1. Know your goals and stick to them

web content

Why do you create content? There must be some need that it addresses, some benefit that justifies the cost of writing and maintaining it. Be clear on what you are trying to say before you start writing anything. Once you've identified your goals, stick closely to them. Don't include unnecessary information.

2. Know your audience and write to meet their needs

There is no point publishing information that your audience struggles to understand, does not answer their questions, or does not help them do the tasks they are trying to do. You'll end up getting phone calls or emails asking for help, so why bother publishing poor content in the first place?

3. Use plain language

Language is ambiguous and so it is easy to miscommunicate, especially when communicating in writing. If your website caters to people whose first language is not English (migrants, international users, those whose first language is a sign language), the risk is higher still. Using plain language is the key to making sure your web content is understood.

4. Be very concise

Studies show that people are very task-oriented when they use the web. They have a particular goal in mind and they are often in a hurry. So they scan rather than read text closely. Concise text is also important because poor screen resolution, screen glare, small text, poor colour contrast, and other poor design decisions all make reading online much harder than reading printed content.

5. Make content easy to scan

Design content to suit the way people read online. Break up text with useful headings. Make sure paragraphs contain only one topic. Keep sentences short. Use bulleted or numbered lists where you can. Look for opportunities to use images, tables, graphs or charts to simplify complex information.

6. Avoid hype, fluff and exaggeration

Don't put unnecessary words between your real content and the people who want it. It takes more time and effort for people to find what they've come for if you make boastful claims about your products, services or achievements.

7. Make sure page titles are accurate

Page titles are used in search engine indexing, appear as the links in search results, and are stored in browser bookmarks/favorites and histories. Good page titles will help people find or return to your content. Take care not to publish an "untitled document" or use titles that are ambiguous or misleading.

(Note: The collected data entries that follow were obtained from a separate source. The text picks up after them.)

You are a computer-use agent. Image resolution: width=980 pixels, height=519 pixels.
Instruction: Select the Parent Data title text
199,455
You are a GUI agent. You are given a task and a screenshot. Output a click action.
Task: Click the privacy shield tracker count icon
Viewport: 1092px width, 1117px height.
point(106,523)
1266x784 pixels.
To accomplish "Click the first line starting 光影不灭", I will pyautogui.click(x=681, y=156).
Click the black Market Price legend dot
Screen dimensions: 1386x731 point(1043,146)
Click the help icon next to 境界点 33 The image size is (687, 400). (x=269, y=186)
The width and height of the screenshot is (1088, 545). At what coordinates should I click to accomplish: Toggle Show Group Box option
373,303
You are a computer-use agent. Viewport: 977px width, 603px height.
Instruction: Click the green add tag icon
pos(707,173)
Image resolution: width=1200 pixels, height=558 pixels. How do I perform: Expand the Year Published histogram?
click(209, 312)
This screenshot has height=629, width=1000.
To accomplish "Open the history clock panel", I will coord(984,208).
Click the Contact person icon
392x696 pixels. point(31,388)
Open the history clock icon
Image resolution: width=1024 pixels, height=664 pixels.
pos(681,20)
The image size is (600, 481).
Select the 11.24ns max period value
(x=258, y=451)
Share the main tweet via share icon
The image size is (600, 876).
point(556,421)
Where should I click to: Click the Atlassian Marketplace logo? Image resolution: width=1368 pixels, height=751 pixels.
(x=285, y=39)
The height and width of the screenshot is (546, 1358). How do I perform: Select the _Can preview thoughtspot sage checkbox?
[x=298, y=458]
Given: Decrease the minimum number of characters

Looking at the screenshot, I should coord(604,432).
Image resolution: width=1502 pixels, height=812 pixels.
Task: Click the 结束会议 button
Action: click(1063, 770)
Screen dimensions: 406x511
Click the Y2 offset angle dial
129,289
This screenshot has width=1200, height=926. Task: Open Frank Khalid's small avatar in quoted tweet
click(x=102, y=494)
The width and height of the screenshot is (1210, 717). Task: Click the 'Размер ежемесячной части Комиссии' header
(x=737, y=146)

8. Write meaningful link text

Links embedded in the content on a web page stand out. They are a call to action - or at least they can be. Links like "click here" don't provide enough motivation to act. Link text needs to clearly tell users what the link will lead to.

9. Draft and review

Good web content doesn't happen instantly. Make time to draft and review your content. Use a content review checklist and have a colleague check your work.

10. Don't publish and forget

Websites are not like filing cabinets or library archives. Once published, web content is always available and the assumption is that what is available is current. This simple fact is often overlooked and so a lot of websites get bogged down with out of date, inaccurate content that gets in people's way, misleads them, or causes them to make mistakes.